Mosaicism caused by postzygotic mutational events is a well-known mechanism of skin disorders,3 cancer,4 neurodevelopment disorders with or without central nervous system (CNS) malformations,5 and for numerous partial and generalized overgrowth disorders,6,7,8 among others. Mosaicism has been widely underestimated and all individuals are complex mosaics with multiple genotypes acquired from embryonic development to adulthood, which can have overt phenotypic consequences or may predispose to specific diseases.9,10,11 In addition, recent work has shown that the detection of somatic structural variants in blood cells increases with age and may be related to a reduction in blood cell clonality.12,13,14 The most common somatic pathogenic change in humans, associated with smoking and aging, is mosaic loss of the Y chromosome in men, which is a biological factor that contributes to several age-related disorders and overall male mortality apparently through extreme deregulation of some key chromosome Y genes.15,16,17 Mosaicism must be distinguished from chimerism, which designates an individual comprised of multiple genotypically distinct cell lineages derived from two or more fertilized zygotes,18 which typically have divergent genotypes throughout the genome.

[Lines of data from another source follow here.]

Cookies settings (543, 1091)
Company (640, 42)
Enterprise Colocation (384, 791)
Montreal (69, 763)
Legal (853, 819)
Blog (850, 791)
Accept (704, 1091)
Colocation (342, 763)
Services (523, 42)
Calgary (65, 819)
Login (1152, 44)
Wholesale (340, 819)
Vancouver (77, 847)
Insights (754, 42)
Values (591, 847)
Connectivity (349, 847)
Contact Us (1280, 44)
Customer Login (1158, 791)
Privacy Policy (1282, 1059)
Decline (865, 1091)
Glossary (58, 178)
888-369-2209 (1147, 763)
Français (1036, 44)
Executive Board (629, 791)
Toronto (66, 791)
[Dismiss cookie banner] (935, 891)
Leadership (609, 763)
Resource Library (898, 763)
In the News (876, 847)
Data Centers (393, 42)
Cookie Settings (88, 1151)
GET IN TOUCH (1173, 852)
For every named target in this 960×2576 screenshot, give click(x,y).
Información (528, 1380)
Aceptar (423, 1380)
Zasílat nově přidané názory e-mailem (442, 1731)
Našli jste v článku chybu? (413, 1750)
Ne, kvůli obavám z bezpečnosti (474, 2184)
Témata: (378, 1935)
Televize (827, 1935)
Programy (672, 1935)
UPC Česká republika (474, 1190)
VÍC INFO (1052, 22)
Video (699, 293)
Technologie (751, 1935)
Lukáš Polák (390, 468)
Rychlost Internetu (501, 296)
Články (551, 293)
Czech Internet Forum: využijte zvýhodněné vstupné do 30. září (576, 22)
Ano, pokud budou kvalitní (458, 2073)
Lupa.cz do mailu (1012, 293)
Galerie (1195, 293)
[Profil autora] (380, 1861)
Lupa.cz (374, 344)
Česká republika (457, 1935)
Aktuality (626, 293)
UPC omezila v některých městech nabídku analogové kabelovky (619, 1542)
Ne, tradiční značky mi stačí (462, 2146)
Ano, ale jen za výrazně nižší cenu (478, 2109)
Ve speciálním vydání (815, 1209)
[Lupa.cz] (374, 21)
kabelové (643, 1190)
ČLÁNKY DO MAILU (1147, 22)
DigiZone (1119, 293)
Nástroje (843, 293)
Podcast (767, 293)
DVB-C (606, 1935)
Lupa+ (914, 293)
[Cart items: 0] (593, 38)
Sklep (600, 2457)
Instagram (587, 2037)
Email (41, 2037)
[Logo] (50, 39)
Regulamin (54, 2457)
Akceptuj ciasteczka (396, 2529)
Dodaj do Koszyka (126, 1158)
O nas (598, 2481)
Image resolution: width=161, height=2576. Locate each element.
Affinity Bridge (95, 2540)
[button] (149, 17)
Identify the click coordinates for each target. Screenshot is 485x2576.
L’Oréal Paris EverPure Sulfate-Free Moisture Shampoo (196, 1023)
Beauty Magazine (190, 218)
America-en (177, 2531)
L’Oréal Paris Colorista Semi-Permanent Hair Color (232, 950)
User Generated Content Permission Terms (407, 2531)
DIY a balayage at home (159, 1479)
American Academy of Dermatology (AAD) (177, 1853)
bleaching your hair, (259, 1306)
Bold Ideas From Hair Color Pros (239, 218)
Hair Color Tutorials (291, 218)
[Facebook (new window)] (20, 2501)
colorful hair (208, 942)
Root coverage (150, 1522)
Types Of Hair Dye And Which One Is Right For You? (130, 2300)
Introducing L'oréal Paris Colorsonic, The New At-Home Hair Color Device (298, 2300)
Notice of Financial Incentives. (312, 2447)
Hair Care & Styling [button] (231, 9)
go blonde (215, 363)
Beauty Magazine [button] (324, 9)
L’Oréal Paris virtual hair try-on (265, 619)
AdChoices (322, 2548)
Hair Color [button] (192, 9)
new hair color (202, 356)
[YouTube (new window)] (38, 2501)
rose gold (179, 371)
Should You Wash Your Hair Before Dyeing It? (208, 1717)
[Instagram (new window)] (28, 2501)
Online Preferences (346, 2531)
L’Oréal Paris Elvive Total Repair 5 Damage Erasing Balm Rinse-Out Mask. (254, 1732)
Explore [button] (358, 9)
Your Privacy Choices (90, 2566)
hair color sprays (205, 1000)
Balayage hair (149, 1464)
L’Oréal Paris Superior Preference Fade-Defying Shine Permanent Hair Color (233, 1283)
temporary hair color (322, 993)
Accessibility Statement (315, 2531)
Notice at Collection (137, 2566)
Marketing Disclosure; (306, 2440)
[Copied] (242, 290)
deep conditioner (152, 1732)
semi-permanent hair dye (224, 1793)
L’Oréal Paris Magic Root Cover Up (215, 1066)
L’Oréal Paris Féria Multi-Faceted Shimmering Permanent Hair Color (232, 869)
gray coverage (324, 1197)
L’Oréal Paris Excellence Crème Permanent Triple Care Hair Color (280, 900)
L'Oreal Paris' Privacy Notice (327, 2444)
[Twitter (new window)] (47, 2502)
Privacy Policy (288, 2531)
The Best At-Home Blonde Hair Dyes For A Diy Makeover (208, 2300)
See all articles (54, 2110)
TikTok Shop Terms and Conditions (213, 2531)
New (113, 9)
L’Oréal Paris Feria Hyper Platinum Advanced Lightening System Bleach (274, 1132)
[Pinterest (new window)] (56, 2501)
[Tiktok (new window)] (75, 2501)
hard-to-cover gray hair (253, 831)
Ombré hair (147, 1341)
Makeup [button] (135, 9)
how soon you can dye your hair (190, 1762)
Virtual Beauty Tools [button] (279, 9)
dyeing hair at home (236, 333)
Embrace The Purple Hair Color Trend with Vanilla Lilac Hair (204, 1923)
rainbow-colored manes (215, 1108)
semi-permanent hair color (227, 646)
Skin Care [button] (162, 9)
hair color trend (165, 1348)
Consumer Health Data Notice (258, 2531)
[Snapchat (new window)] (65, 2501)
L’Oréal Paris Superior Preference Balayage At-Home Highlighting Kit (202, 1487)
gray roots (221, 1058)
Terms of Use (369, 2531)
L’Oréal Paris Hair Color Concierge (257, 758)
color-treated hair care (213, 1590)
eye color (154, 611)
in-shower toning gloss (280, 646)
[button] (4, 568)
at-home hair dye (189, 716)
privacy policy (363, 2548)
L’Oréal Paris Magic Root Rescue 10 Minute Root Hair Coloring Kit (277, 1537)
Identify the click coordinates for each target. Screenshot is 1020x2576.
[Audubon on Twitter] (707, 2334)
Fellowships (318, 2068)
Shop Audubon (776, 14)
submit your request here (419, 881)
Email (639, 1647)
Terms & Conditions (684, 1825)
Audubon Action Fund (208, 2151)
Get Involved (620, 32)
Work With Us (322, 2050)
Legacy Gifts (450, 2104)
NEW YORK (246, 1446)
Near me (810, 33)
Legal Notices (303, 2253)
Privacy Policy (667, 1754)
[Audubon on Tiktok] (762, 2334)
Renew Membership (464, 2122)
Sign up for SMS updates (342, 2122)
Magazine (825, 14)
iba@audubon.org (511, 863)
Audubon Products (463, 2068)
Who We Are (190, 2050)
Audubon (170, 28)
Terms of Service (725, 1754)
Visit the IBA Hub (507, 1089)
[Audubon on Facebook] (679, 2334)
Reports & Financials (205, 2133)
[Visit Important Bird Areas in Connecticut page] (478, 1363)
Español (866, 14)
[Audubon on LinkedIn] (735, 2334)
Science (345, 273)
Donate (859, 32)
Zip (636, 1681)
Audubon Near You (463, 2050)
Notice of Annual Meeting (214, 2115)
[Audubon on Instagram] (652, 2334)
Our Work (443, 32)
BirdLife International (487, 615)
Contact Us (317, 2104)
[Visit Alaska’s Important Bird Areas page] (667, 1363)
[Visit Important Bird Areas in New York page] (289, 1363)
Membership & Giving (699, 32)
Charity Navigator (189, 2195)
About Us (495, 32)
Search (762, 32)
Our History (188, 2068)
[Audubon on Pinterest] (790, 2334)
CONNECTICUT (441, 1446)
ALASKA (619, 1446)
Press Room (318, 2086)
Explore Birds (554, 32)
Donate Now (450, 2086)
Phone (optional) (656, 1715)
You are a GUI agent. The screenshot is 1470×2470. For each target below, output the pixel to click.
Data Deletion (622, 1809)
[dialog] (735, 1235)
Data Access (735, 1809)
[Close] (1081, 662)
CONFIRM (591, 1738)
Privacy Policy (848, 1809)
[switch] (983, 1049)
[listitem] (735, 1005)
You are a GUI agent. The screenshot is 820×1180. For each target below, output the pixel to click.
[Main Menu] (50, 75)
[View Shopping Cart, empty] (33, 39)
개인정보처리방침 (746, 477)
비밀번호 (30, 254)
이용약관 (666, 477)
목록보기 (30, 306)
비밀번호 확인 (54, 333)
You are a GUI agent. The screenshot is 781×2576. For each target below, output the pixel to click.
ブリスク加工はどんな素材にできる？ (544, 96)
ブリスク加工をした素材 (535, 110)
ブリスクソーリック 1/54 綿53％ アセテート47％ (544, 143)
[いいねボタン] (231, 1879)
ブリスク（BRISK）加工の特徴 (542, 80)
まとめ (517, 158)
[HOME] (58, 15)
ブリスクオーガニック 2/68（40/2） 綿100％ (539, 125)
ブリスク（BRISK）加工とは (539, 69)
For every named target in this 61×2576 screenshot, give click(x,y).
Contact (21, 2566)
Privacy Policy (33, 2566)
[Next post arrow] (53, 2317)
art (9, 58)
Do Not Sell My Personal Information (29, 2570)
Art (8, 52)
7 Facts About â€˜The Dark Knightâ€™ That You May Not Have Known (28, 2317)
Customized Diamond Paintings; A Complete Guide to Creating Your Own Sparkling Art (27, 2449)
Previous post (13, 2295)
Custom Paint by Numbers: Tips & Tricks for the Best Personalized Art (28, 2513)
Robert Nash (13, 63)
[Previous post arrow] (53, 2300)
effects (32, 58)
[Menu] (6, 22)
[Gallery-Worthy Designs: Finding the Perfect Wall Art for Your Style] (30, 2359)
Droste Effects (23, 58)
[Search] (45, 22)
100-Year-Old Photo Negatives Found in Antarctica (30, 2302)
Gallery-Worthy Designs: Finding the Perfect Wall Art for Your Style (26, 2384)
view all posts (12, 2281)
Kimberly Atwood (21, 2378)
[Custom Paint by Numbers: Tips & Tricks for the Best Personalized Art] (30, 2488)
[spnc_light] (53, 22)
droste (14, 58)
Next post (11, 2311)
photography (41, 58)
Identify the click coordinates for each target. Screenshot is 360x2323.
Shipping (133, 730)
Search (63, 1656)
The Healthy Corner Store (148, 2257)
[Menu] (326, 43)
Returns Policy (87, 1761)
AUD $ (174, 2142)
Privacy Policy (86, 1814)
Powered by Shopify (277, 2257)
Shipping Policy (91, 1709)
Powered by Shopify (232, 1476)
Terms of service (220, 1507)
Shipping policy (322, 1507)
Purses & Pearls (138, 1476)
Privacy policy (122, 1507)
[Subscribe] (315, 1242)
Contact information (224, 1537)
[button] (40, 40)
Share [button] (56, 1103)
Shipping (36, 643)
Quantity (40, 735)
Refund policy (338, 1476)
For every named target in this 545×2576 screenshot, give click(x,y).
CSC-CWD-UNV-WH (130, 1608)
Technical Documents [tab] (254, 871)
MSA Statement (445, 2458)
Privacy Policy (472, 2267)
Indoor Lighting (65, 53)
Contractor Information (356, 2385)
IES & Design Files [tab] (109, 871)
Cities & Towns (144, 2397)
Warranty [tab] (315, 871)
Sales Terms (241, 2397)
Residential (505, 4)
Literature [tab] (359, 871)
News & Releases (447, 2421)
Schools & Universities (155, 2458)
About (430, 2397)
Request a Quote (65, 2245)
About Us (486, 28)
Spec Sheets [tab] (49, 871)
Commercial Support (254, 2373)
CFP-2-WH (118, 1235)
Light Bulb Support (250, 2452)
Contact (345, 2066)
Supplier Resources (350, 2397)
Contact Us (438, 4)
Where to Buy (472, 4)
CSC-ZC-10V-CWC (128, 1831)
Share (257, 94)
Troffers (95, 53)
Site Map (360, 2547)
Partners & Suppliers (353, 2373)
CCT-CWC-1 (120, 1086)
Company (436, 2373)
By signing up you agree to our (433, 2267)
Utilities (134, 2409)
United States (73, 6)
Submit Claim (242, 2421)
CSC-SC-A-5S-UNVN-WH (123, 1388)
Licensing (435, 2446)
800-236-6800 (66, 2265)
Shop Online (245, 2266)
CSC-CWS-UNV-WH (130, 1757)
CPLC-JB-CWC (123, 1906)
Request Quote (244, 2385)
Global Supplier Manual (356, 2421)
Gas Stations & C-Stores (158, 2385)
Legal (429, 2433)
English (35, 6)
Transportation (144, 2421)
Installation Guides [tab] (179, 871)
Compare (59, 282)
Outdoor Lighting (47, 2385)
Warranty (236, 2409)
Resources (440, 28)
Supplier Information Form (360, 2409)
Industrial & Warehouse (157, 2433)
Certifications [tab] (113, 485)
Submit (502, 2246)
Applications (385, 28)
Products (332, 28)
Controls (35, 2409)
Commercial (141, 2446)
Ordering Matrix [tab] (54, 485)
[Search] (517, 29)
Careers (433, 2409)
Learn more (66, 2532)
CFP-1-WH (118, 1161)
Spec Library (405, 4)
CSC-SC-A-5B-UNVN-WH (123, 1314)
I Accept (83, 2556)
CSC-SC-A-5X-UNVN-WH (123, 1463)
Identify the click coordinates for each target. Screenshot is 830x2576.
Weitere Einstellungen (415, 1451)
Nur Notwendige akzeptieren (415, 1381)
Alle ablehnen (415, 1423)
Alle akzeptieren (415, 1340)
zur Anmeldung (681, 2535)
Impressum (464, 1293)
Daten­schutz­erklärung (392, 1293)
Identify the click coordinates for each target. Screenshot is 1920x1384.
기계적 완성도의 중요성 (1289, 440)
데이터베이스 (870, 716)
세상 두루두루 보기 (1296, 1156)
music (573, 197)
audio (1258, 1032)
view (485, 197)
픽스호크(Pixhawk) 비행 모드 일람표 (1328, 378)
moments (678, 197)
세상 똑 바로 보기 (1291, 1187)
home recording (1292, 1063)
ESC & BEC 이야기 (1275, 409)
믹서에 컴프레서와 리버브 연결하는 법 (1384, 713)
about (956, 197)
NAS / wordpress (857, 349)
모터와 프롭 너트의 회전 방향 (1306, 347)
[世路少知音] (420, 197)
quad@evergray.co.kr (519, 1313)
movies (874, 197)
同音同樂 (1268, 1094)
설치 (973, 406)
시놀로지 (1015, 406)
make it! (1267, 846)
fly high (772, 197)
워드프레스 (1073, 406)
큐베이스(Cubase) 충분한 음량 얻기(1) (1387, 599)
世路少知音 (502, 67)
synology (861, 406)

The first descriptions of human mosaics were published about 60 years ago in patients with sex chromosomal aneuploidies, including mosaic Turner and mosaic Klinefelter syndromes19,20,21,22 (for historical notes see Supplementary material). Since then, multiple reviews have been published,9,18,23,24,25,26 and many authors, including some of us, have proposed mosaicism classifications, focusing on the pattern of affected regions of the body and the type of underlying mechanism.25 As well, there have been many attempts to classify genetic mosaicism of the skin.25,27 Happle3,28 emphasized the overlapping nature of proposed categories. Biesecker and Spinner18 also contributed to the clarification of many aspects of mosaicism, reinforcing the notion of “gonosomal” mosaicism (now gonadosomatic, see below), and reviewing genetic and genomic etiologies and techniques to interrogate each of these mechanisms. Happle25 recently reviewed cutaneous mosaicism and proposed a morphological classification scheme distinguishing among the types of genomic and epigenetic mosaicism and discriminating nonsegmental from segmental manifestations of skin mosaicism. While each of these efforts have merit, after reviewing these classifications and categories, we concluded that aspects associated with mosaicism have not been sufficiently addressed and a classification that integrates all the attributes involved in this phenomenon is lacking and necessary.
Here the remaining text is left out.